### [Short problem A]
Reproduce the passage of the bounded search thread between "Closed simonhm closed" and "isn't it? Simon.", inclusive.
### [Short problem B]
In the bounded search thread, which filter in a solr view is reported to show the same problem?

### [Excerpted passage]

[BEGIN]

Closed simonhm closed 1 year ago
Extra: Bounded searching "23th street" is working fine and returns the content with title as "My beautiful 23th street"
@rosiel can confirm, since we did have a quick testing session about this bounded search problem on Slack. This issue is maybe quite confusing, isn't it? Simon.
Another point that I think is key, is that while "My beautiful 23th street" will not retrieve a piece of content with that title, "My beautiful 23 th street" will retrieve that title.
I'm not sure if there's any preprocessing done to the query by advanced search. We also didn't test if we uninstall advanced search, does this still happen? (I can do that, brb)
Sorry, I was wrong to blame Advanced Search. This exact problem happens also when using a solr view with the "Fulltext search" filter.

[END]

### [Entries]

[BEGIN]

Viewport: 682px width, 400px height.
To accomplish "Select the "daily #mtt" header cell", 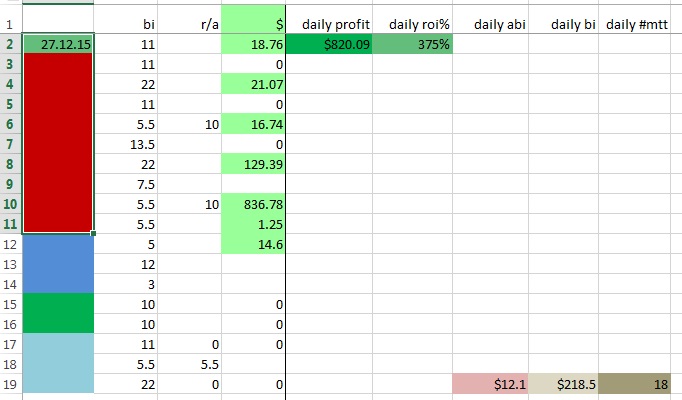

[END]
[BEGIN]

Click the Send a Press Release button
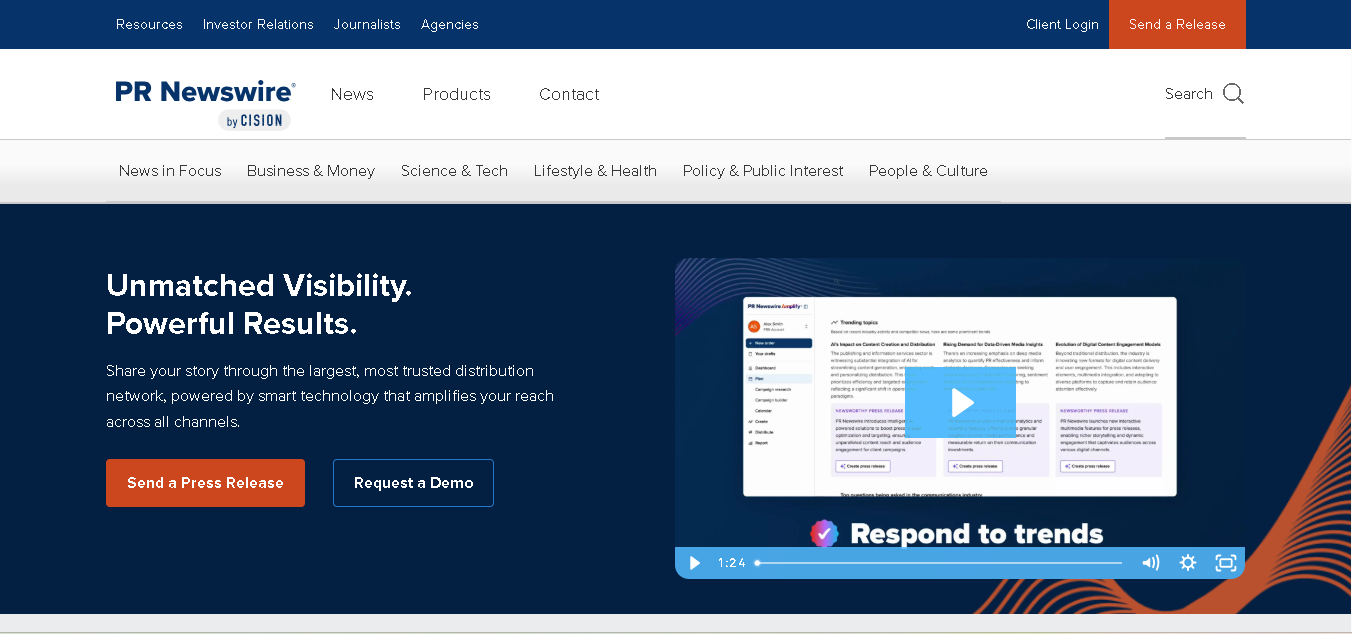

[END]

### [Output A]
Closed simonhm closed 1 year ago
Extra: Bounded searching "23th street" is working fine and returns the content with title as "My beautiful 23th street"
@rosiel can confirm, since we did have a quick testing session about this bounded search problem on Slack. This issue is maybe quite confusing, isn't it? Simon.

### [Output B]
The "Fulltext search" filter.